Russell Brandon, writing in The Verge, suggested a good degree of futility arose from the effort. “The Gemalto attack is unique not just for its aggressive scope, but for how little it seems to have actually accomplished.” The point being made here is that intelligence services were already able to engage in stingray attacks, targeted exploits, and carrier requests via court order. And researchers were already full of the stock of woe for SIM-level attacks around such systems as the GSM (2G), which was plagued by no small measure to authenticate cell towers and poor encryption algorithms.

European legislators are also doing the rounds of manufactured outrage, though they can hardly be any more disturbed than by what they were already were by what transpired from Snowden’s spectacular revelations in 2013. The European Parliament’s chief negotiator on the European Union’s data protection law, Jan Philipp Albrecht claimed that the hack was “obviously based on some illegal activities.” The United Kingdom was doing more than just upsetting the applecart as a member of the European community in “not respecting the law of the] Netherlands and partner states.”

Behind such activities lies the stench of collusion and complicity – governments in bed with others, filled with concessions and selective blindness; companies taking up with certain agencies in the hope of being left, essentially, alone. Privacy might be killed off, but business must go on.

Brandon is wrong to assume that this heist has achieved nothing. There are serious consequences that fly in the face of the Anglo-American obsession with corporate mercantilism. It is exactly such revelations that do wonders to puncture market confidence in communications security. (Just to prove a point, Gemalto’s shares fell by 7.5 per cent on Friday.)

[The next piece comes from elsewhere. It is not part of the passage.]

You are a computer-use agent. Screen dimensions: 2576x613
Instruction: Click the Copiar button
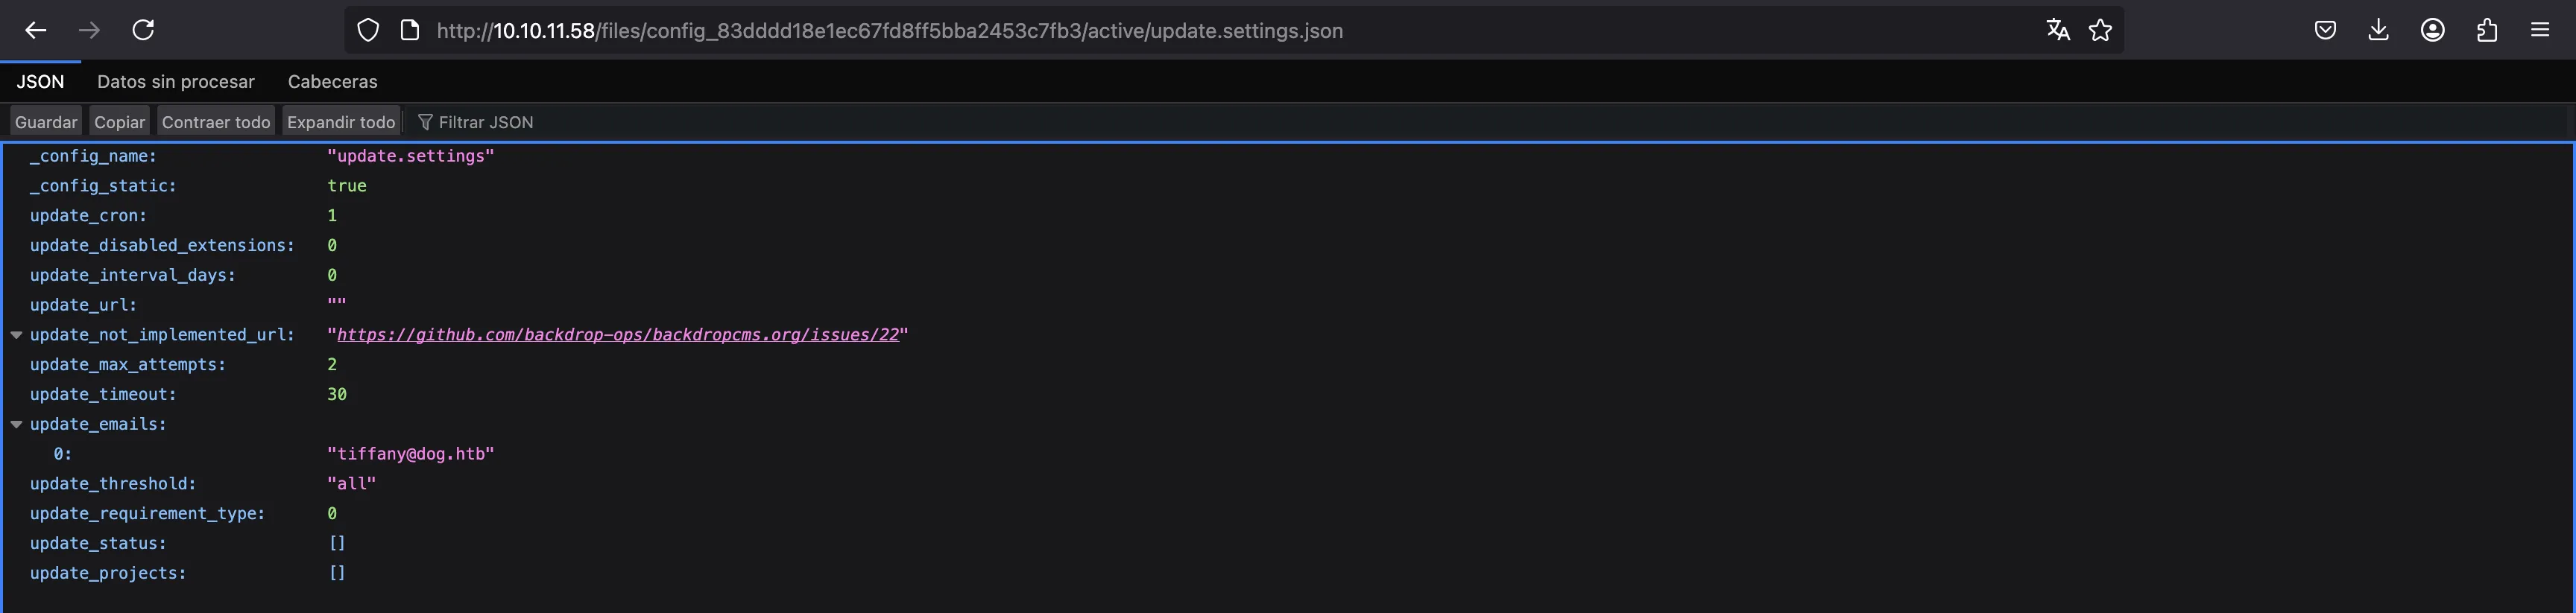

Such acts of stealthy plunder cut both ways, and while it looks dandily much like an assault on Gemalto, it was more correctly seen as a global assault on communications. For Matthew Green, cryptography specialist at Johns Hopkins Information Security Institute, this was “bad news for phone security. Really bad news.”

Not just for that side of the communications aisle, either. Visa, MasterCard, American Express, Chase, Barclays and JP Morgan will be having vexed boardroom meetings about customer suspicions and concerns. While the NSA-GCHQ collective may have gotten access in the name of excess at the price of privacy, they have also managed, by such conduct, to give the corporate sector a cold.